◆ **Stored data entries**:
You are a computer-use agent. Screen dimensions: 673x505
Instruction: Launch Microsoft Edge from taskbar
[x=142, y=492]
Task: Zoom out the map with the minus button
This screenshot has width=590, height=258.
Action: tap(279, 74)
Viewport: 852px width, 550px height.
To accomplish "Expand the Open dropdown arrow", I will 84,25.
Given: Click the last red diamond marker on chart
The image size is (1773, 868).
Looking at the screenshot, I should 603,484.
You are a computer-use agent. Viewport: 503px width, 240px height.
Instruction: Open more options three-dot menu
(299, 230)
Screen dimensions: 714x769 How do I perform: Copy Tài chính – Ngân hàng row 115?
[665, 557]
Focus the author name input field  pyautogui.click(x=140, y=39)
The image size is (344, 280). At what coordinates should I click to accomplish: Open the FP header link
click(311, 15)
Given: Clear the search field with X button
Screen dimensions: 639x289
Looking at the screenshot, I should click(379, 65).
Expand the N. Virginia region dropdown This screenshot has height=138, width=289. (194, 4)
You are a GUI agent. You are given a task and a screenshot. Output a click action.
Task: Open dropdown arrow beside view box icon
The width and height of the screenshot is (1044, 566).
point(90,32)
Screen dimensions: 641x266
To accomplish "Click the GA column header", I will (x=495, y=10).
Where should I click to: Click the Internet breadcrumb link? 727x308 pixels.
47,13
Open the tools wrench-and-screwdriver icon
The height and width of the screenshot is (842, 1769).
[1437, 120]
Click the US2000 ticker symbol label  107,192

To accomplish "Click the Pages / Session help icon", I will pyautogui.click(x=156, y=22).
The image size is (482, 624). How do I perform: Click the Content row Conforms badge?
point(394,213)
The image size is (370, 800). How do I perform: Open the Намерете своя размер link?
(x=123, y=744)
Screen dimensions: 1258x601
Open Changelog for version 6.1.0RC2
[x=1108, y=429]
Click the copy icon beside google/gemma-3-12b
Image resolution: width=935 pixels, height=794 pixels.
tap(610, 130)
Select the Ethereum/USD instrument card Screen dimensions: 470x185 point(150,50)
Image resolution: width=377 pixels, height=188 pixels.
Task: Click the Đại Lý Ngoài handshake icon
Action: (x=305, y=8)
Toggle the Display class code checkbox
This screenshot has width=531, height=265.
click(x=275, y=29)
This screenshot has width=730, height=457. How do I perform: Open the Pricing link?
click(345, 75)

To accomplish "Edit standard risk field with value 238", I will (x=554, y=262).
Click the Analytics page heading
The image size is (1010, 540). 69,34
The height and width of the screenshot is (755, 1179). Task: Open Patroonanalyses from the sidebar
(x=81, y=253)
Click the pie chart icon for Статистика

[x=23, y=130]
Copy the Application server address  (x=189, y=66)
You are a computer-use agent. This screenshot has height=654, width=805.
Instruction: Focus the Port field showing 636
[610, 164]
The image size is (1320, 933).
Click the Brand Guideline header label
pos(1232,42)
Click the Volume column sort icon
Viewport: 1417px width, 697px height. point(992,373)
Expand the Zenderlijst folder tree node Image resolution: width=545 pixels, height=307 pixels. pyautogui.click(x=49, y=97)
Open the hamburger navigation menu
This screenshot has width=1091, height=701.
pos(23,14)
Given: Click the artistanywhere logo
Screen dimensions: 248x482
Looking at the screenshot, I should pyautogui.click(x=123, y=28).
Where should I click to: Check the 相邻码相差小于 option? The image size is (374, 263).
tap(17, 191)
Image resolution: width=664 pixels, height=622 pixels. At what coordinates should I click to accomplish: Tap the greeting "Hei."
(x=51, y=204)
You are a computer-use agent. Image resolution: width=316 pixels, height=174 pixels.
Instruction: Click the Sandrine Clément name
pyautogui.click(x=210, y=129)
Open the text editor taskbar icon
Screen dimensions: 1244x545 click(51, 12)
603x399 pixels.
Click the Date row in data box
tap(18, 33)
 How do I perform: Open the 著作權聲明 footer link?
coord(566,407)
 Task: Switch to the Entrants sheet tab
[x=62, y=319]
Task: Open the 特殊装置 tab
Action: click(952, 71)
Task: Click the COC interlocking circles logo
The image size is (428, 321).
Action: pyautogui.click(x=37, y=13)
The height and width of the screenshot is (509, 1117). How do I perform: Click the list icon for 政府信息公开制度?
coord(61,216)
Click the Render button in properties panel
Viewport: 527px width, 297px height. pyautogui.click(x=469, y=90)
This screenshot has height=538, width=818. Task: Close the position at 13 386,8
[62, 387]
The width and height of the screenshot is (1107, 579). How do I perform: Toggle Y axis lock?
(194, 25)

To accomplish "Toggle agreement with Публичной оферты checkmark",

◆ **WHAT THE EXERCISE ASKS**: The answer should contain every line of the data, unchanged.

◆ **RESPONSE TO THE EXERCISE**:
You are a computer-use agent. Screen dimensions: 673x505
Instruction: Launch Microsoft Edge from taskbar
[x=142, y=492]
Task: Zoom out the map with the minus button
This screenshot has width=590, height=258.
Action: tap(279, 74)
Viewport: 852px width, 550px height.
To accomplish "Expand the Open dropdown arrow", I will 84,25.
Given: Click the last red diamond marker on chart
The image size is (1773, 868).
Looking at the screenshot, I should 603,484.
You are a computer-use agent. Viewport: 503px width, 240px height.
Instruction: Open more options three-dot menu
(299, 230)
Screen dimensions: 714x769 How do I perform: Copy Tài chính – Ngân hàng row 115?
[665, 557]
Focus the author name input field  pyautogui.click(x=140, y=39)
The image size is (344, 280). At what coordinates should I click to accomplish: Open the FP header link
click(311, 15)
Given: Clear the search field with X button
Screen dimensions: 639x289
Looking at the screenshot, I should click(379, 65).
Expand the N. Virginia region dropdown This screenshot has height=138, width=289. (194, 4)
You are a GUI agent. You are given a task and a screenshot. Output a click action.
Task: Open dropdown arrow beside view box icon
The width and height of the screenshot is (1044, 566).
point(90,32)
Screen dimensions: 641x266
To accomplish "Click the GA column header", I will (x=495, y=10).
Where should I click to: Click the Internet breadcrumb link? 727x308 pixels.
47,13
Open the tools wrench-and-screwdriver icon
The height and width of the screenshot is (842, 1769).
[1437, 120]
Click the US2000 ticker symbol label  107,192

To accomplish "Click the Pages / Session help icon", I will pyautogui.click(x=156, y=22).
The image size is (482, 624). How do I perform: Click the Content row Conforms badge?
point(394,213)
The image size is (370, 800). How do I perform: Open the Намерете своя размер link?
(x=123, y=744)
Screen dimensions: 1258x601
Open Changelog for version 6.1.0RC2
[x=1108, y=429]
Click the copy icon beside google/gemma-3-12b
Image resolution: width=935 pixels, height=794 pixels.
tap(610, 130)
Select the Ethereum/USD instrument card Screen dimensions: 470x185 point(150,50)
Image resolution: width=377 pixels, height=188 pixels.
Task: Click the Đại Lý Ngoài handshake icon
Action: (x=305, y=8)
Toggle the Display class code checkbox
This screenshot has width=531, height=265.
click(x=275, y=29)
This screenshot has width=730, height=457. How do I perform: Open the Pricing link?
click(345, 75)

To accomplish "Edit standard risk field with value 238", I will (x=554, y=262).
Click the Analytics page heading
The image size is (1010, 540). 69,34
The height and width of the screenshot is (755, 1179). Task: Open Patroonanalyses from the sidebar
(x=81, y=253)
Click the pie chart icon for Статистика

[x=23, y=130]
Copy the Application server address  (x=189, y=66)
You are a computer-use agent. This screenshot has height=654, width=805.
Instruction: Focus the Port field showing 636
[610, 164]
The image size is (1320, 933).
Click the Brand Guideline header label
pos(1232,42)
Click the Volume column sort icon
Viewport: 1417px width, 697px height. point(992,373)
Expand the Zenderlijst folder tree node Image resolution: width=545 pixels, height=307 pixels. pyautogui.click(x=49, y=97)
Open the hamburger navigation menu
This screenshot has width=1091, height=701.
pos(23,14)
Given: Click the artistanywhere logo
Screen dimensions: 248x482
Looking at the screenshot, I should pyautogui.click(x=123, y=28).
Where should I click to: Check the 相邻码相差小于 option? The image size is (374, 263).
tap(17, 191)
Image resolution: width=664 pixels, height=622 pixels. At what coordinates should I click to accomplish: Tap the greeting "Hei."
(x=51, y=204)
You are a computer-use agent. Image resolution: width=316 pixels, height=174 pixels.
Instruction: Click the Sandrine Clément name
pyautogui.click(x=210, y=129)
Open the text editor taskbar icon
Screen dimensions: 1244x545 click(51, 12)
603x399 pixels.
Click the Date row in data box
tap(18, 33)
 How do I perform: Open the 著作權聲明 footer link?
coord(566,407)
 Task: Switch to the Entrants sheet tab
[x=62, y=319]
Task: Open the 特殊装置 tab
Action: click(952, 71)
Task: Click the COC interlocking circles logo
The image size is (428, 321).
Action: pyautogui.click(x=37, y=13)
The height and width of the screenshot is (509, 1117). How do I perform: Click the list icon for 政府信息公开制度?
coord(61,216)
Click the Render button in properties panel
Viewport: 527px width, 297px height. pyautogui.click(x=469, y=90)
This screenshot has height=538, width=818. Task: Close the position at 13 386,8
[62, 387]
The width and height of the screenshot is (1107, 579). How do I perform: Toggle Y axis lock?
(194, 25)

To accomplish "Toggle agreement with Публичной оферты checkmark",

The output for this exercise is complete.